Our study is limited by factors common to retrospective chart review studies. First, events outside the wish “intervention” may have affected outcomes. Further, we were not able to capture visits occurring outside the NCH network, as they are not recorded in our EHR. However, historically, most of the children with similar chronic illness receive all their care from our hospital and the same limitations existed in our wish and control populations.22 Importantly, data from our study comes from a single site, thus our findings may not represent other geographic regions in the United States. The children in our study who received a wish were younger; therefore, it is possible members of this group were viewed as more resilient and/or sicker. However, we employed an additional level of rigor using complexity13,14 matching to help equalize our intervention and control groups.

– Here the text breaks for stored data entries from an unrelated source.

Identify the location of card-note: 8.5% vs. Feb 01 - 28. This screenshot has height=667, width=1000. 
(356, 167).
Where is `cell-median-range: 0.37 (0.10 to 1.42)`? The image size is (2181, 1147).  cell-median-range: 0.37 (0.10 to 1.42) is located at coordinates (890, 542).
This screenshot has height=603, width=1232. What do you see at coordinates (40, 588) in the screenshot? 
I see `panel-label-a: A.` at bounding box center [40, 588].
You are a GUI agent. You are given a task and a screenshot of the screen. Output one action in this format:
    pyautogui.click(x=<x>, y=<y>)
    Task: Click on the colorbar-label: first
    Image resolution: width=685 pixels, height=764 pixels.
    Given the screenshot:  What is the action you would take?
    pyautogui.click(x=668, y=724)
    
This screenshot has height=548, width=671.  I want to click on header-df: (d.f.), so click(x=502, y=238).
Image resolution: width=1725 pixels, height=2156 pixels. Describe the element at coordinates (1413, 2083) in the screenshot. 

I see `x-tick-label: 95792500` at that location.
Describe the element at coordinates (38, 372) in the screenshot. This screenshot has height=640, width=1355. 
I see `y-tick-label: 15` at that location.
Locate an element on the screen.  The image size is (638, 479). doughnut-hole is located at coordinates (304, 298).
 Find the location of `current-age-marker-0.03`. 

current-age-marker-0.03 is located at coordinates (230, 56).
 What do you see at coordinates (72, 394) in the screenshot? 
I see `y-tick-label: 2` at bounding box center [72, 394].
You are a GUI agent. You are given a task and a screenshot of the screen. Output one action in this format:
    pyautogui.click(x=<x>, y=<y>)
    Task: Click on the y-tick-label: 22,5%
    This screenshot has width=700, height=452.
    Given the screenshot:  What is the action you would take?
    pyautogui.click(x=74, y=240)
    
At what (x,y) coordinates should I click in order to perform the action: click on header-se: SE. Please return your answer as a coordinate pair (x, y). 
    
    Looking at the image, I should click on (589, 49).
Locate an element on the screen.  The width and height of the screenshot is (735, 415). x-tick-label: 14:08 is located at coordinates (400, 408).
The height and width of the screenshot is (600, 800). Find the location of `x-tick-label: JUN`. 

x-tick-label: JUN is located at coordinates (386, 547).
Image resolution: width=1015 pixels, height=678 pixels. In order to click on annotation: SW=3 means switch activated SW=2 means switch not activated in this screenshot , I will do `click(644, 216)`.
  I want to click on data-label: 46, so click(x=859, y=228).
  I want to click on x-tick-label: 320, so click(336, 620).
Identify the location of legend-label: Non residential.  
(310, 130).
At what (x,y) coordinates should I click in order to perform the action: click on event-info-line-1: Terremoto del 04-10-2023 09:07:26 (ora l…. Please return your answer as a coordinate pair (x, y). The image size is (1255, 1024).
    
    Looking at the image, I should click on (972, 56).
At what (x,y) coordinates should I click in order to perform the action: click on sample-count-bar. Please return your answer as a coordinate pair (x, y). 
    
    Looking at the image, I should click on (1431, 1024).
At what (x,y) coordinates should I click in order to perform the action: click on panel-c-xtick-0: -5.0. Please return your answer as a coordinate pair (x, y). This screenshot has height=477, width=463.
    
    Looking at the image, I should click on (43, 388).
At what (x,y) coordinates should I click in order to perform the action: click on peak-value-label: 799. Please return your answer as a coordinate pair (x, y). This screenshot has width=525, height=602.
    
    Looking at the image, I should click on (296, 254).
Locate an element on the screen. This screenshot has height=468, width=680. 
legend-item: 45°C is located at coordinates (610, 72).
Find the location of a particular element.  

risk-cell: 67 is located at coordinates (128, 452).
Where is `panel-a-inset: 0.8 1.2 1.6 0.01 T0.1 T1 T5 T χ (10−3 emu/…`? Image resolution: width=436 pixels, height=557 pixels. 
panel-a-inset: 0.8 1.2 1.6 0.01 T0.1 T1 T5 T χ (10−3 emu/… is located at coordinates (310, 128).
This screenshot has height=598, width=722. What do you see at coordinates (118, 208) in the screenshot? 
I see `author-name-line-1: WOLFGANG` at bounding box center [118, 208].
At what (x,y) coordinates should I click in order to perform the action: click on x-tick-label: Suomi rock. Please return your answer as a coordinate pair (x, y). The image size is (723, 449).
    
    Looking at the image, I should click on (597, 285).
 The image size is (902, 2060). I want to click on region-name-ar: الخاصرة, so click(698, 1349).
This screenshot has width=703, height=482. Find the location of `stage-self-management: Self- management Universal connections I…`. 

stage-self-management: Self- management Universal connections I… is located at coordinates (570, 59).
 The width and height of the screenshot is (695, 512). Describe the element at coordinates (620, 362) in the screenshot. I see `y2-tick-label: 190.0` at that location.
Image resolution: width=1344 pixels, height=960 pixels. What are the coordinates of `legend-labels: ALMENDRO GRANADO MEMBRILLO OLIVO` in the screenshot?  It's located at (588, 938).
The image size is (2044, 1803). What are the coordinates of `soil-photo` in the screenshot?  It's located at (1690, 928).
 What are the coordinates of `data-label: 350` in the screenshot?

In summary, children who received a wish experience from the MAW Organization were more likely to experience significant decreases in healthcare utilization and costs, across 2 years, compared to similar children who did not receive a wish. Investing in wish granting may aid in improved quality of life of these children and in controlling healthcare costs by providing a valuable ROI to the healthcare system. Based on our findings, insurance providers may be interested in assuring eligible children receive a wish to further help cost control.
The fact the control group did not receive a wish may represent a gap in the ability to provide a wish to all eligible children. Unfortunately, we do not know if these patients were offered a wish and declined vs. never referred to the MAW. Our analysis did not evaluate factors associated with not receiving a wish; however, the common misconception that a child must be nearing end of life likely plays a role in children not receiving a wish when eligible. Further work to validate wish granting criteria with the EHR may help create tools to identify those children who may be eligible for a wish, thus aiding MAW America and their goal of providing every eligible child a wish experience.11 Knowing that our results demonstrate a decrease in healthcare utilization and cost savings, donors may be more likely to donate to MAW America for their goal to be realized.
Further work on the specific benefits would be helpful to gain greater understanding as to the reasons behind these findings. A similar study evaluating multiple centers in various regions of the United States would be helpful to validate our findings. Ideally, a randomized, controlled trial would be helpful to substantiate our findings; however, such a study may not be ethical given benefits already demonstrated for children who receive a wish experience.10 In conclusion, our study demonstrates that a wish from MAW America can have profound impacts from improved quality of life10 to a reduction in healthcare utilization.